### Ejercicio 1
Transcribe del texto sobre la guerra de 1914 el tramo que va desde "Interesa poner de" hasta "antesala de la SGM.".
### Ejercicio 2
En el texto sobre la guerra de 1914, ¿qué dos focos de opinión se mencionan como contrarios a la guerra en 1914?

Interesa poner de relieve, por ello, cuál fue la percepción de este conflicto. El mantenimiento de la paz se había hecho progresivamente difícil, y la ingeniería de guerra se intuía a través de conflictos que amenazaron el 'statu quo' internacional a lo largo del decenio precedente. El pacifismo se dejó escuchar con contundencia -voces como las del socialista Jean Jaurés o el economista inglés Norman Angell, entre otros- pero, como el historiador Norman Davis sostiene hoy, «el ethos de los incansables grandes poderes echó raíces». Así sucedió también en la antesala de la SGM.

Sin embargo, hubo partidarios de la neutralidad, e incluso la opinión pública en los EE UU se decantó con relativa lentitud a favor de una posible intervención junto a los aliados durante aquel primer conflicto europeo. La Internacional Socialista y los incipientes grupos feministas fueron, sin duda, dos focos de opinión contrarios a la guerra en 1914, pero la metafórica imagen de los obreros franceses y alemanes cogiendo el fusil para defender a su patria habría sido inimaginable poco antes. La solidaridad obrera de esos años se hizo trizas.

Además, con esa guerra se puso de relieve una política claramente ineficiente e incluso descabellada. Lo dijo Barbara Tuchman: «La Humanidad ha mostrado su peor desempeño; más que en cualquier otra esfera de actividad».

### Datos del listado
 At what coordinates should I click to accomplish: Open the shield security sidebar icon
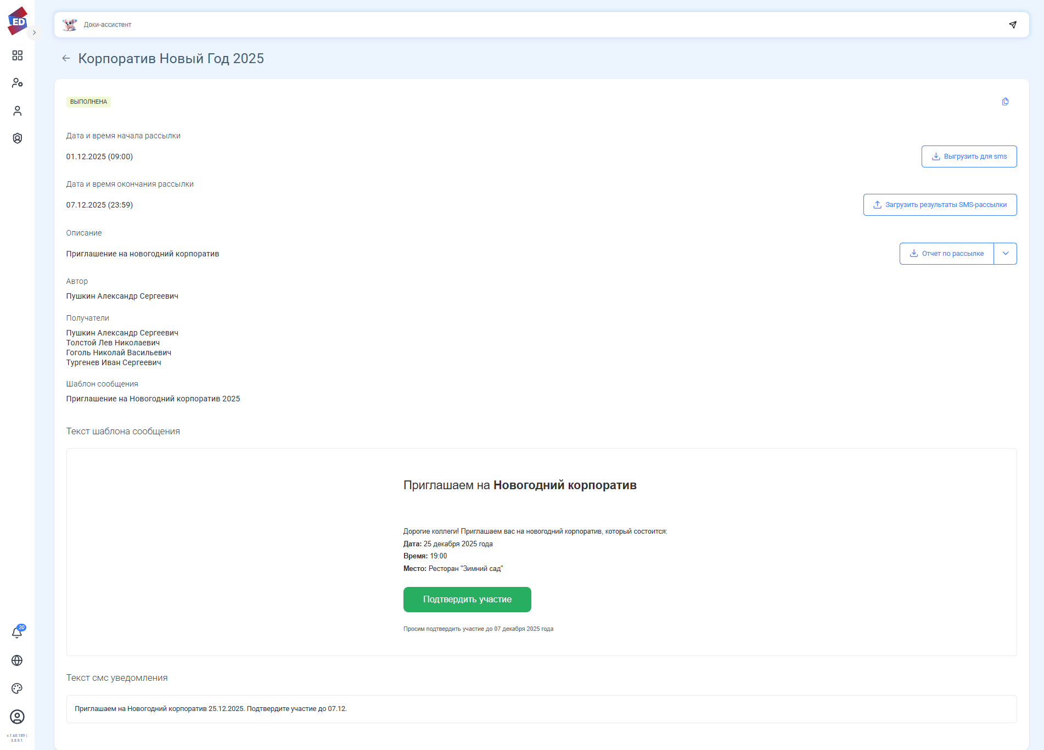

### Respuesta 1
Interesa poner de relieve, por ello, cuál fue la percepción de este conflicto. El mantenimiento de la paz se había hecho progresivamente difícil, y la ingeniería de guerra se intuía a través de conflictos que amenazaron el 'statu quo' internacional a lo largo del decenio precedente. El pacifismo se dejó escuchar con contundencia -voces como las del socialista Jean Jaurés o el economista inglés Norman Angell, entre otros- pero, como el historiador Norman Davis sostiene hoy, «el ethos de los incansables grandes poderes echó raíces». Así sucedió también en la antesala de la SGM.

### Respuesta 2
La Internacional Socialista y los incipientes grupos feministas.